Exercise brief: Repeat the full listing below verbatim and keep the images out.

**** Entries shown ****

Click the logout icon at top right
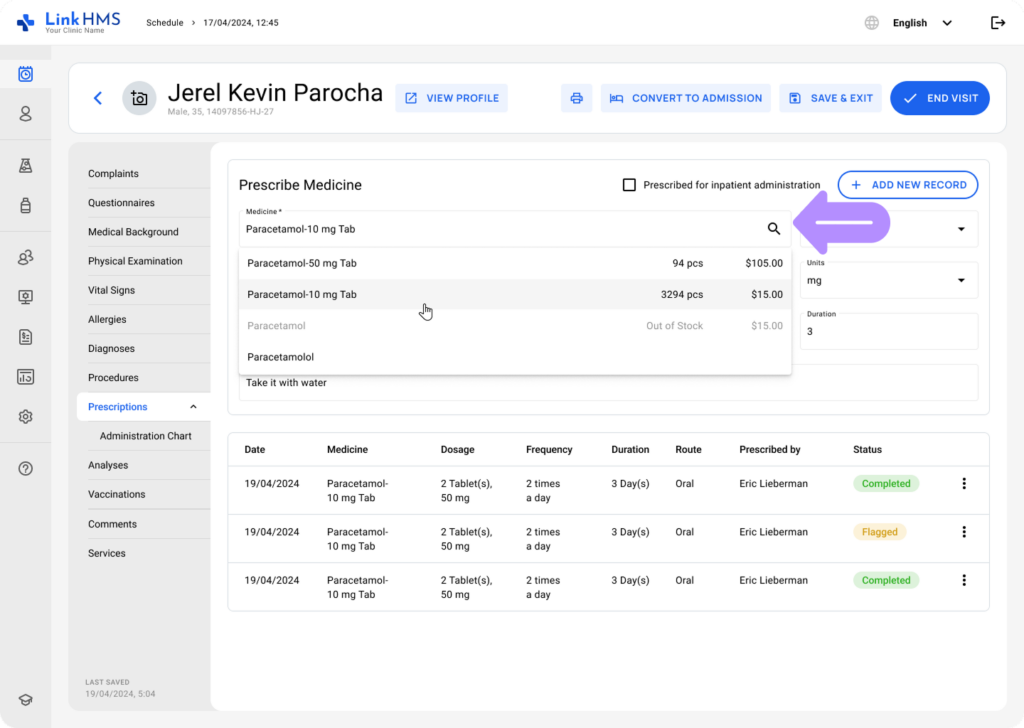This screenshot has width=1024, height=728. [x=997, y=23]
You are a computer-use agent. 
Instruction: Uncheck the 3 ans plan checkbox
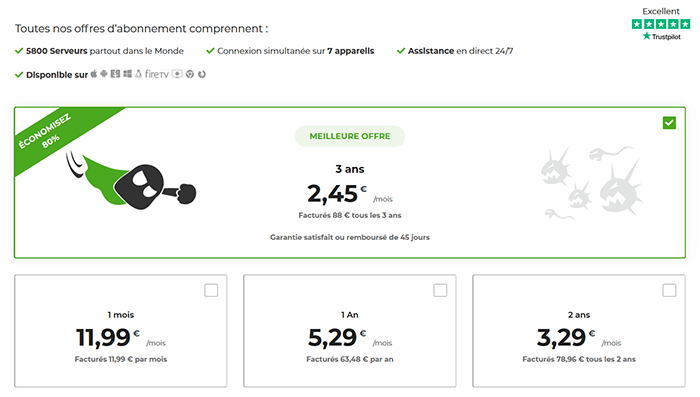tap(669, 123)
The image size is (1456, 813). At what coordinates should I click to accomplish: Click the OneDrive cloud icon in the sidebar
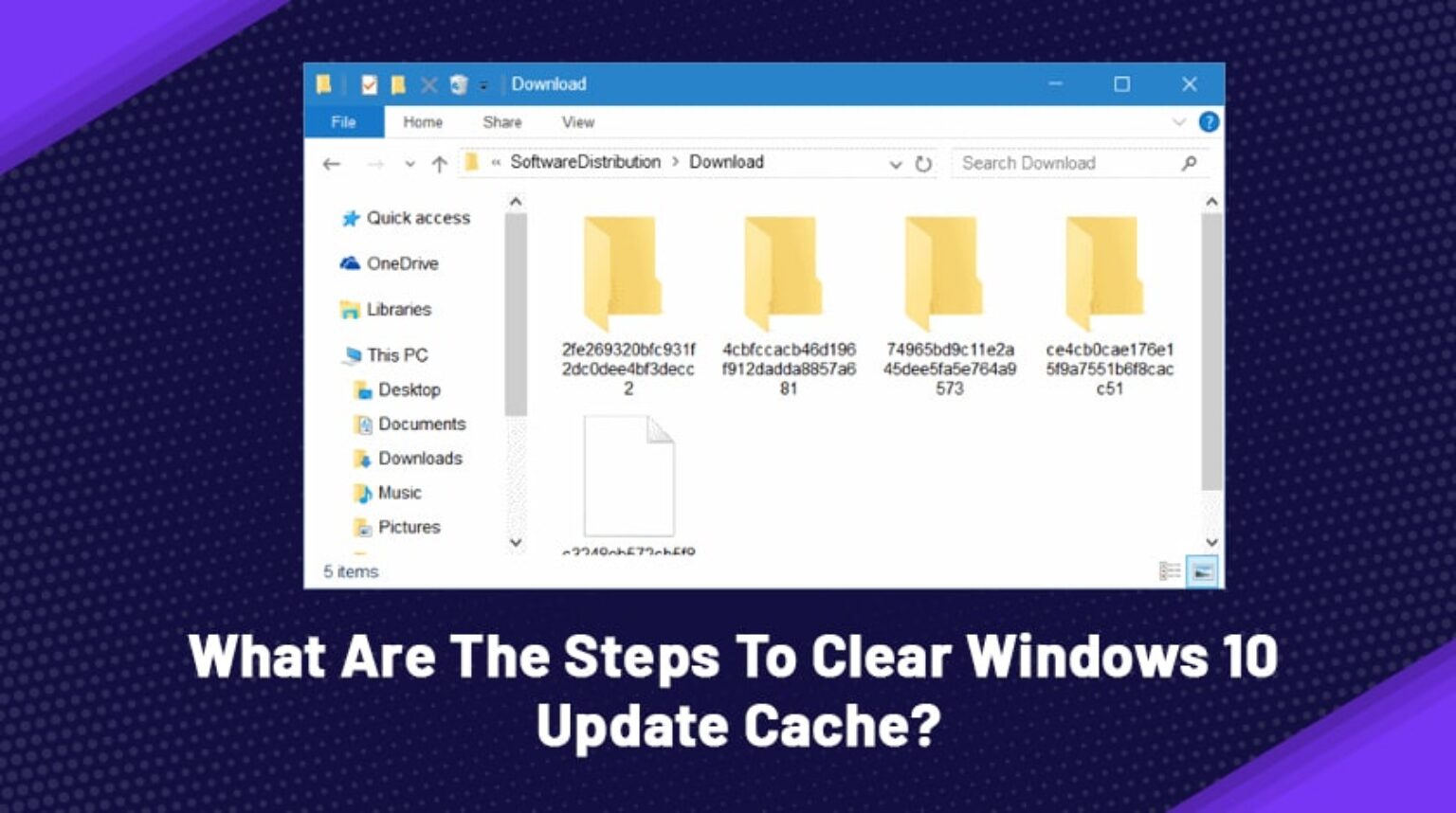tap(348, 263)
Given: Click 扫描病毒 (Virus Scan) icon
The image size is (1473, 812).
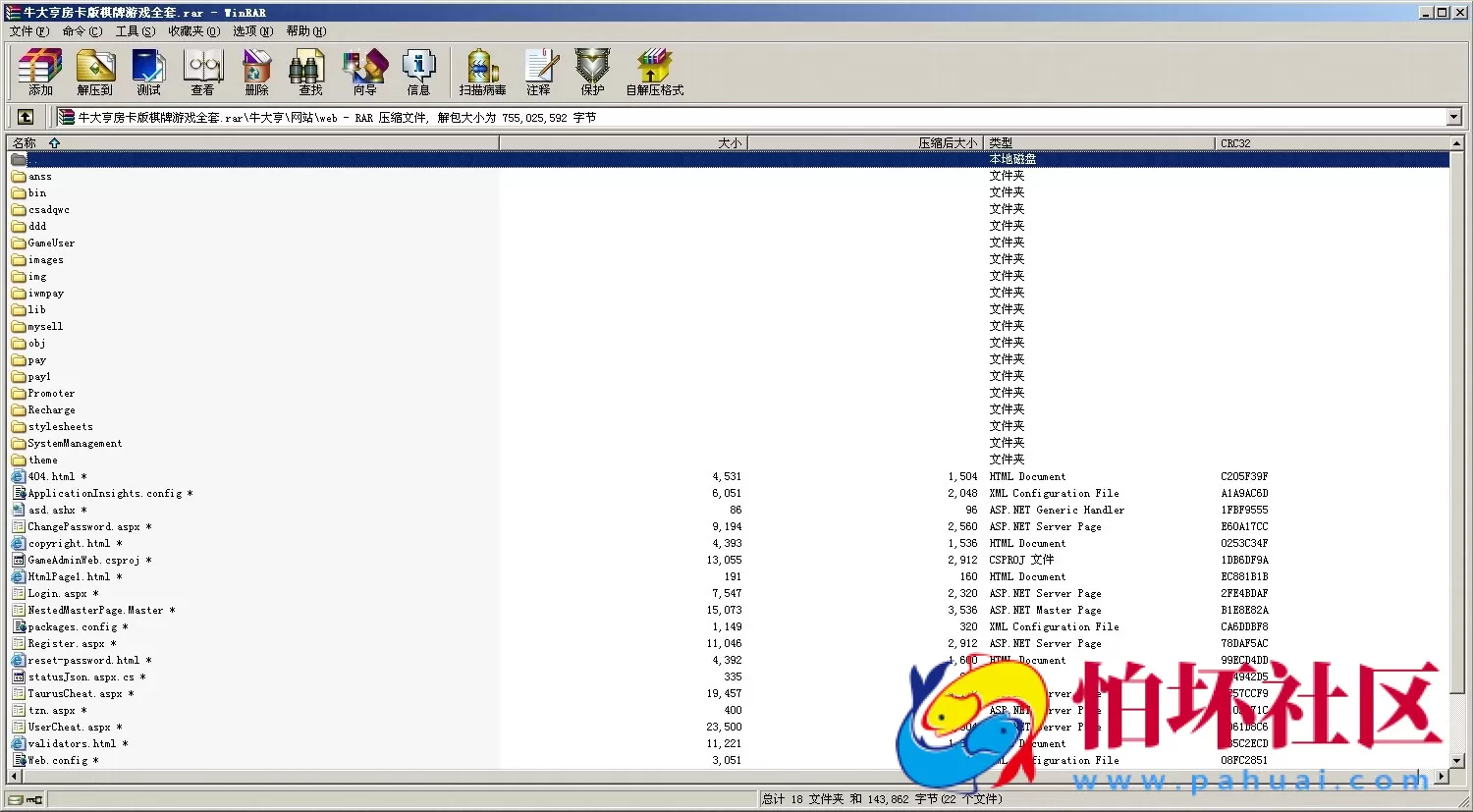Looking at the screenshot, I should pos(482,72).
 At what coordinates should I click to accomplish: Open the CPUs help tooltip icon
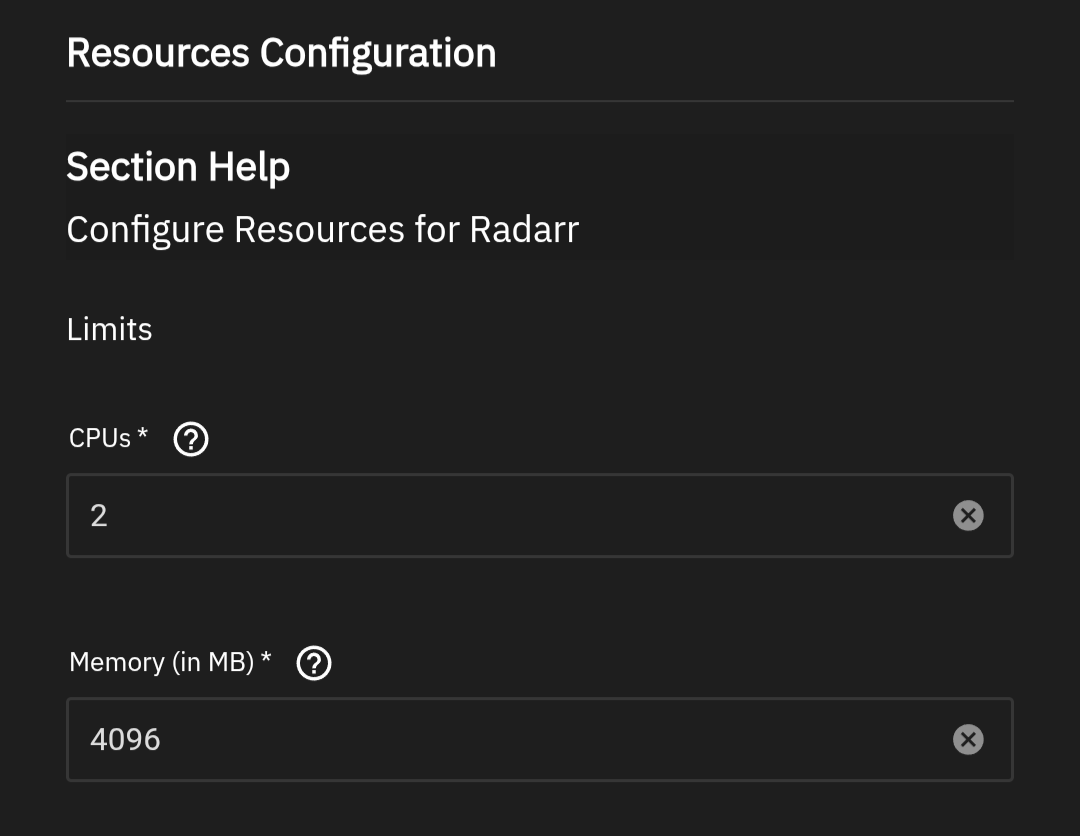click(190, 439)
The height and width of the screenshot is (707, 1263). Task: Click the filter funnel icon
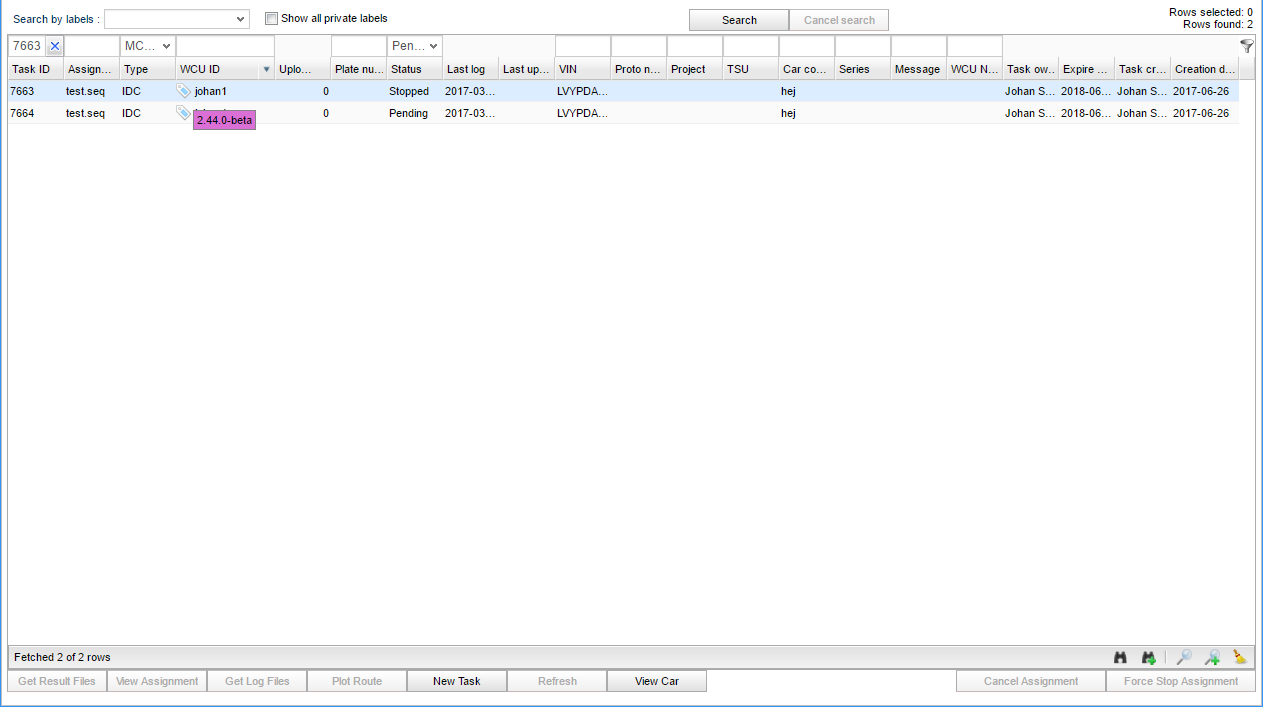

****

Task solution:
Click the logout icon at top right
This screenshot has width=1024, height=728. [x=997, y=23]
You are a computer-use agent. 
Instruction: Uncheck the 3 ans plan checkbox
tap(669, 123)
The image size is (1456, 813). At what coordinates should I click to accomplish: Click the OneDrive cloud icon in the sidebar
tap(348, 263)
Given: Click 扫描病毒 (Virus Scan) icon
The image size is (1473, 812).
Looking at the screenshot, I should pos(482,72).
 At what coordinates should I click to accomplish: Open the CPUs help tooltip icon
click(190, 439)
The height and width of the screenshot is (707, 1263). Task: Click the filter funnel icon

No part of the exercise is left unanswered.